Some of us liked trivia games--not I. Especially when somebody else had played often enough to have memorized all the cards.

Monopoly got used a lot, and chess. Somebody's family got Gettysburg, but we looked at the complicated rules and noped. 3M got into games, selling bookshelf games in shelvable boxes. Twixt was good; Stocks and Bonds had a bug in the playing odds that we found quickly.

I remember playing baseball with 5 players total, and trying to make touch football work with a 7-year span of ages, but not in the rain, and there was a lot of rain. (And static-y TV only from 17:30 to 22:30) Books and board games... and homework, but that usually didn't take too long.

Naval militia

A recent squirrel chase through the net found me looking up naval militia, and then the naval militia(*) in Wisconsin. Wisconsin had one up until a bit after WWI, and recently proposed reviving it with centers in Milwaukee and Madison. (The proposal failed.)

Milwaukee is logical, but Madison? It has some lakes and the little Yahara River.

New York has one, and they used to assist in cargo loading when retrieving Flight 800 bodies and wreckage, and after 9/11 helped with evacuations, did logistical/clerical work, security, and first aid support. Their SeaBees put up a tent city for the emergency workers--there are a couple pages of bullet points. Now we're all grown-ups, and know the need to maximize the number of categories in a report (Assisted the Security Chief in moving his desk), but clearly there were ways to help out in a disaster that don't require that you be in a boat.

OTOH, I'm not sure what this would bring to the table that the Army National Guard wouldn't, except in oddball situations where the Reserve is stripped of one kind of skills and the Guard of another.

But we might still yet have our own naval militia.

(*) Not the same as privateers.

Friday, July 05, 2024

Grim future

From Real Clear History, an essay on confronting another Axis, looking at historical parallels to the budding and active conflicts now, and possible directions. It isn't pretty. In WWII, none of the Axis powers (including USSR) had a reasonable hope of dealing serious damage to the US homeland. That's not so true anymore with our current set of adversaries, and we're badly exposed overseas as well.

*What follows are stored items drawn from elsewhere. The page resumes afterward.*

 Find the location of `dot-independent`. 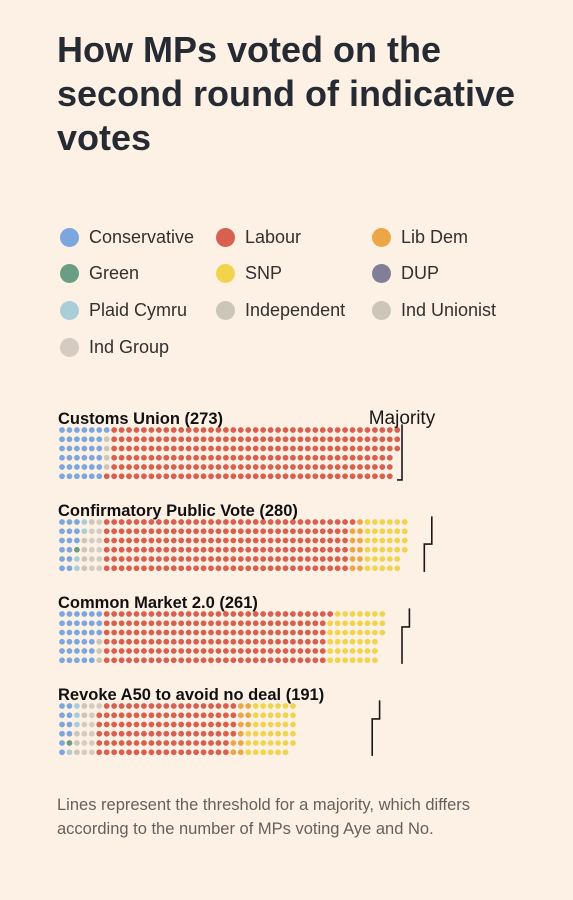

dot-independent is located at coordinates (100, 642).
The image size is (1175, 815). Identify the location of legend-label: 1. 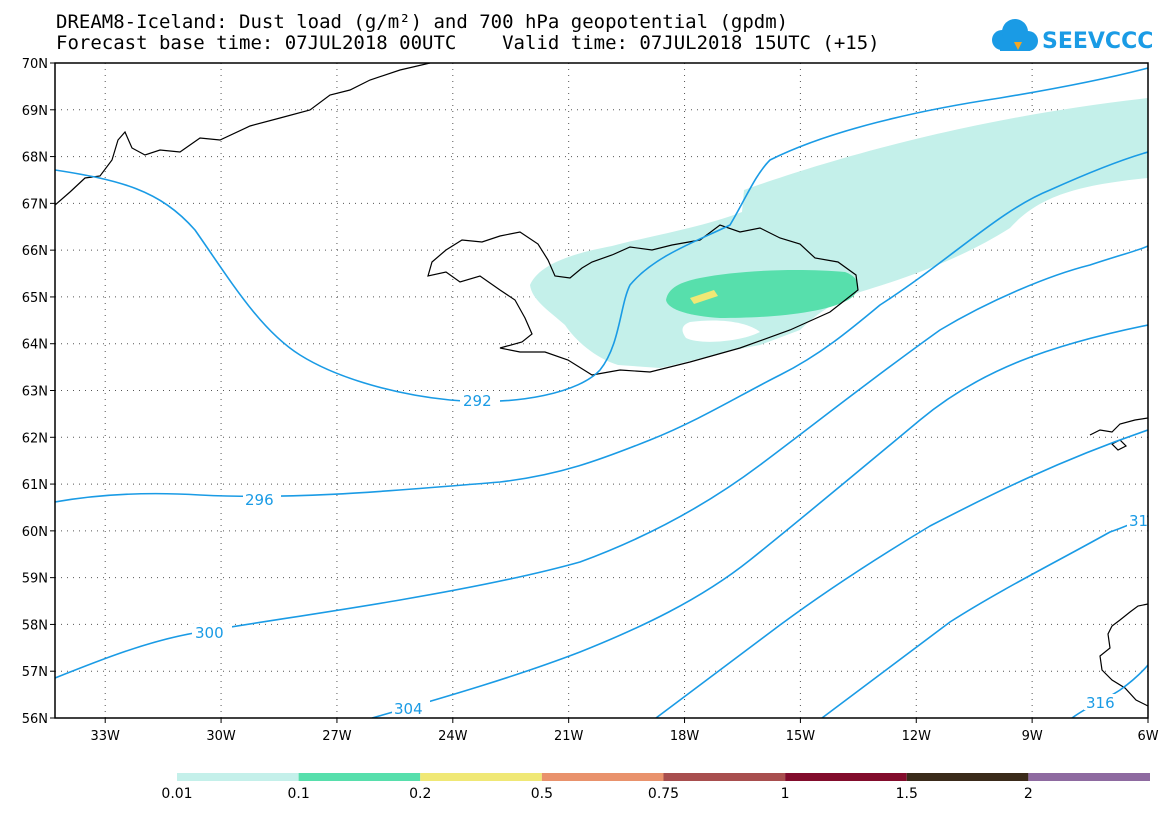
(786, 794).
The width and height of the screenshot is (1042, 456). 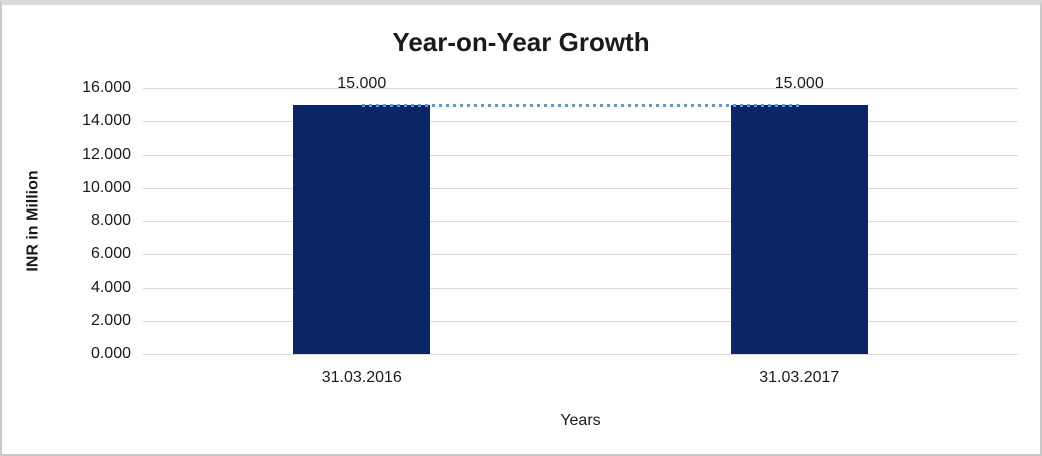 I want to click on y-axis-tick-label: 16.000, so click(x=106, y=88).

He's pretty sure China will use air and sea border controls to try to control Taiwan--not a blockade or an invasion. That puts us over a barrel.

Sunday, June 30, 2024

Viewing Supreme Court Decisions

The Wisconsin State Journal yesterday had as its top banner headline "Limit for Jan. 6 charge"--the US Supreme Court decision, of course. The bottom story was "Bans upheld on sleeping outside"--another USSC decision.

Both stories will be presumed bad decisions in this country, and stir strong emotions: Trump-hate/fear and concern for the idealized homeless.

But the more important decision didn't appear until page 8--overturning Chevron. At least I assume that how we use laws to regulate ourselves is more important than the rather obvious observation that forbidding campsites in city parks isn't equivalent to hang/draw/quartering someone.

I assume the Journal knows its audience, and how to tickle its ears. Still...

Friday, June 28, 2024

Meanderthal

They walk among us. The most famous is no doubt Jim Blaine, but there's a touch of the breed in all of us whose websearching guideline is "Squirrel!"

I wish I knew to whom to give credit for the term.